Model Based Design and Verification May Dramatically Change How Machines Get Built

Engineers at Oregon State University and other leading institutions have made important advances that may dramatically change how machines get built, with a concept that could turn the approaches used by modern industry into a historic relic.

They will essentially throw out the old "design it, build a prototype and test it, then fix the mistakes and test it some more" method that's been in place since the dawn of the Industrial Revolution. Approaches that worked for Robert Fulton or Henry Ford are now considered too expensive, wasteful, unpredictable and time-consuming.

Instead, virtually all of the design, testing, error identification and revisions will be done on a computer up to the point of commercial production. In theory, a new machine should work right the first time, and perform exactly as the computer said it would.

"If this works, and we believe it will, then it will revolutionize the way that machines get built," said Irem Tumer, an associate professor in OSU's School of Mechanical, Industrial and Manufacturing Engineering.

"The field holds great promise to design and test completed machines on a computer before they are ever built," she said. "We'll see what works, identify and solve problems, make any changes desired, and then go straight to commercial production."

There's some use of such approaches in the technology industry, which is a major reason it has boomed in recent decades. But this has never really been done before in mechanical engineering. The potential, experts say, is to radically change how almost any complex machine gets built, ranging from military vehicles to automobiles, aircraft, space vehicles, consumer products or machines used in industry.
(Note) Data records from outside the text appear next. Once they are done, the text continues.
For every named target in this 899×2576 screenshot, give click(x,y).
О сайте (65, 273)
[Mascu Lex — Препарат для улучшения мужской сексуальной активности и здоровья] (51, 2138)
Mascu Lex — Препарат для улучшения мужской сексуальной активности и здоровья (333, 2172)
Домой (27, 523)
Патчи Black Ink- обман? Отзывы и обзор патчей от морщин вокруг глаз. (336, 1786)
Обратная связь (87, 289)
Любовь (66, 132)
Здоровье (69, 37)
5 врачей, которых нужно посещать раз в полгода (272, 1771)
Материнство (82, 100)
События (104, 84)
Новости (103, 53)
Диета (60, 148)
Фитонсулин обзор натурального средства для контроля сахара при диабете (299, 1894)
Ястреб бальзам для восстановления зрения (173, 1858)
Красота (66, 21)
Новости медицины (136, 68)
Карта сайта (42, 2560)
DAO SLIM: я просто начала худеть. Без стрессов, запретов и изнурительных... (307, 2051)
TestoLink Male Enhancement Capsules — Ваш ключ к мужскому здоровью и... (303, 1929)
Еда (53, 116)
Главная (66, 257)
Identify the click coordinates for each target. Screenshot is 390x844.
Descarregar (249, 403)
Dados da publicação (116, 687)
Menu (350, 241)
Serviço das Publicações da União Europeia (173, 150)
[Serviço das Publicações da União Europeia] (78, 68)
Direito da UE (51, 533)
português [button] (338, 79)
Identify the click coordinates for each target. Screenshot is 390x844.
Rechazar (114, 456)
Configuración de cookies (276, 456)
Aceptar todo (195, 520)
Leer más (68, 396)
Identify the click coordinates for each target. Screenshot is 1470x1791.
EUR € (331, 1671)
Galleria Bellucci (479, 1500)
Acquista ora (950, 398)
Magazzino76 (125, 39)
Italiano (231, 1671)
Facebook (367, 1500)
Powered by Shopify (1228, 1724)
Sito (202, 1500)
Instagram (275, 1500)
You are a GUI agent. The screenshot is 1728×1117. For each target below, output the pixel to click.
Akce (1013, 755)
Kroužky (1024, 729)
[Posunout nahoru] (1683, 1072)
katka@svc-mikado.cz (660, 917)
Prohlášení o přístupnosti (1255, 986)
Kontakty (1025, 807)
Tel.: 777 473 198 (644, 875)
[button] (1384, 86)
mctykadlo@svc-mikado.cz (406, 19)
The concept is called "model based design and verification," and is getting initial impetus from a design challenge sponsored by the U.S. military, which wants a new amphibious vehicle in about one-fifth of the time it would ordinarily take to build it. They also want lower cost and excellent performance.

The technology behind this process, experts say, is translating virtually every aspect of a mechanical system into data that can be mixed and matched in sophisticated computer systems – what a part will do, how it will perform, what materials it is made of, how much stress those materials can take before they fail, what will happen at the intersection where one component interacts with another, where failures might occur, and how those failures can be prevented.

OSU is joining with some of the nation's leading universities and agencies on this problem, in work supported by the Defense Advanced Research Projects Agency, or DARPA. Collaborators include Vanderbilt University, the Massachusetts Institute of Technology, Georgia Tech University, Palo Alto Research Center, Carnegie Mellon University, and SRI International.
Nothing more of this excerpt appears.